The decomposition of the calcium sulfile can also be carried out so that this is initially carried out at lower temperatures, e.g. B. 300 to 800 'C, dehydrated and then cleaved at the specified decomposition temperature. In this way it is possible to obtain a steam-free cracked gas which, if necessary, is only diluted with inert or reducing gases.

In addition to the advantage already mentioned, the process according to the invention offers the further advantage that the calcium sulfite obtained during absorption is contaminated with very small amounts of calcium sulfate in a very short residence time with the absorption liquid , even if the exhaust gas contains large amounts of oxygen. For example, when cleaning exhaust gases, which contain 5.25 percent by volume of oxygen and 0.2 percent by volume of sulfur dioxide, the oxidized fraction is less than VI / o of the total sulfur dioxide absorbed.

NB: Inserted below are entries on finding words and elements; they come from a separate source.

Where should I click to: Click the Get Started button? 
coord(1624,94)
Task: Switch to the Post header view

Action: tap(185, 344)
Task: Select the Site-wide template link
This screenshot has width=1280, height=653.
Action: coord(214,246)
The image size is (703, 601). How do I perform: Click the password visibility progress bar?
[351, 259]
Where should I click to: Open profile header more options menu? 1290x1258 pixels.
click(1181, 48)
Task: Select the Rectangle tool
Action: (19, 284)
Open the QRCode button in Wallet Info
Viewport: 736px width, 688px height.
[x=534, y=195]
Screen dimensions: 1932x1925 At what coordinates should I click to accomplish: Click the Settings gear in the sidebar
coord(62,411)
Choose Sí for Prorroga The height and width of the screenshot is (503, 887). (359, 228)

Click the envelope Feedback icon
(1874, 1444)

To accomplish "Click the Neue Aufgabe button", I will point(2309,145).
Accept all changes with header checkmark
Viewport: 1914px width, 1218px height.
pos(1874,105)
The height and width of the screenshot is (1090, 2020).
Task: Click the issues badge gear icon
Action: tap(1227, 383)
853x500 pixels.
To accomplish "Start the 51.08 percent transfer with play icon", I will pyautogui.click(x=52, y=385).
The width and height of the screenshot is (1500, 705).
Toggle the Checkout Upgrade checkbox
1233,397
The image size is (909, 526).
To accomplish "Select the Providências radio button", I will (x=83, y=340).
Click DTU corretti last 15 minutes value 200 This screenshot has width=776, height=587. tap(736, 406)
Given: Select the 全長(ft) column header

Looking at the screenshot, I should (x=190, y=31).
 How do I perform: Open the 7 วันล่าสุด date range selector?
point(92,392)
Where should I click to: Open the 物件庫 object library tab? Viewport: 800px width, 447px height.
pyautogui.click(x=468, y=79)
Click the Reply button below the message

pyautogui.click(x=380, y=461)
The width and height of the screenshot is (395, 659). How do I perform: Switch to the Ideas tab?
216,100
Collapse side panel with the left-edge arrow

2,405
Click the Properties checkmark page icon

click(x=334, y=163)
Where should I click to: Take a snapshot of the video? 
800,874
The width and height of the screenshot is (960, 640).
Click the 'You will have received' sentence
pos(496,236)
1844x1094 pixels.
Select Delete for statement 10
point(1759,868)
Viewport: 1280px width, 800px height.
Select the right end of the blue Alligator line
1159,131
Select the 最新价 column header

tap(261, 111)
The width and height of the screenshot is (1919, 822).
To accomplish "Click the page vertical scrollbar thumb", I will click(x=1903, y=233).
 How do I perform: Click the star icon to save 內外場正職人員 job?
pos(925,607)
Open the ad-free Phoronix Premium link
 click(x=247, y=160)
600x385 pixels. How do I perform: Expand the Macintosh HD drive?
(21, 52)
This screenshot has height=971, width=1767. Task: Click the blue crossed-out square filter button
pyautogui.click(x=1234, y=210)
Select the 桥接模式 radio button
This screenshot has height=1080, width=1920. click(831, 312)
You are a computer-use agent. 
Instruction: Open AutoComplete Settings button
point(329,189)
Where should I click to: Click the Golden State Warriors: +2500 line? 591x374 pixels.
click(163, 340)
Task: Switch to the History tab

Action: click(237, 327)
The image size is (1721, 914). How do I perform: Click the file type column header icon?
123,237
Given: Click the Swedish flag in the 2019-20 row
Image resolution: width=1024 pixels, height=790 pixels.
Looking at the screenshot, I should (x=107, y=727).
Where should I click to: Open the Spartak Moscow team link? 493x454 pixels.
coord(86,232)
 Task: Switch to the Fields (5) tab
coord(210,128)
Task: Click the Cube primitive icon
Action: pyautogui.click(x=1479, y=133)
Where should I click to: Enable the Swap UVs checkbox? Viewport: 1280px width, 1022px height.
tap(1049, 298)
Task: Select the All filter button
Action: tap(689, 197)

EXAMPLE C 1450 parts by volume of an absorption liquid containing p C 18.9 percent by weight of sucrose and 5.7 percent by weight of calcium oxide are poured into a cylindrical absorption vessel. Five gas inlet tubes are immersed in the liquid. Through this 1257 parts by volume of gas, consisting of 9-4.5 percent by volume nitrogen, 5.25 percent by volume oxygen and 0.26 percent by volume sulfur dioxide, are introduced every hour. The residence time of the gas can be varied by the immersion depth of the inlet tubes. This is dimensioned so that the mean gas residence time # t 0.1. up to 0.2 seconds. The draining gas is checked for sulfur dioxide within a short period of time. -The pH value of the absorption liquid is measured by means of a glass electrode and the consumption of calcium oxide is thus controlled. As soon as the absorption liquid has reached a pH of 83 . the introduction of the gas is canceled. The N "eder impact is filtered off and washed -e-with so much water that the original amount and concentration of Absorptionslösun 'by Rüchführung of the filtrate into the Absorptionsgeffäß and replenishing the spent Calciumoxyds - \ vill err - is maybe. The precipitate is heated to a temperature of about 1050 ° C. in a rotary kiln. For better removal of water and sulfur dioxide, so much nitrogen is passed over that the average sulfur dioxide concentration of the exhausting gas is about 17 percent by volume. The decomposition is complete after about 2 hours. The Caleium Oxide retained during roasting can be returned to the process.

Claims (2)

Claims: 1. Procedure for removal of water and, if applicable, sulfur dioxide from exhaust gases through A! Suspension of Ci-, Ic.umoxid in polyoxy compounds or their watery solutions is used and, if necessary, the resulting C. leium sulfite is decomposed after its separation at temperatures from 1,000 to 1100 ° C in Sch ", -, field dioxide and calcium oxide and the latter decomposed again in the process. 2. Verl Ahren according to claim 1, characterized denotes overall. that the absorption is carried out at a temperature of from 0 to 100 ° C., in particular from 10 to 70 ° C. 3. Process according to Claims 1 and 2, characterized in that the absorption is carried out at p11 values above 8 . 4. The method according to claim 1, characterized in that the decomposition of the calcium sulfite is carried out in an inert atmosphere or in the presence of reducing agents. D.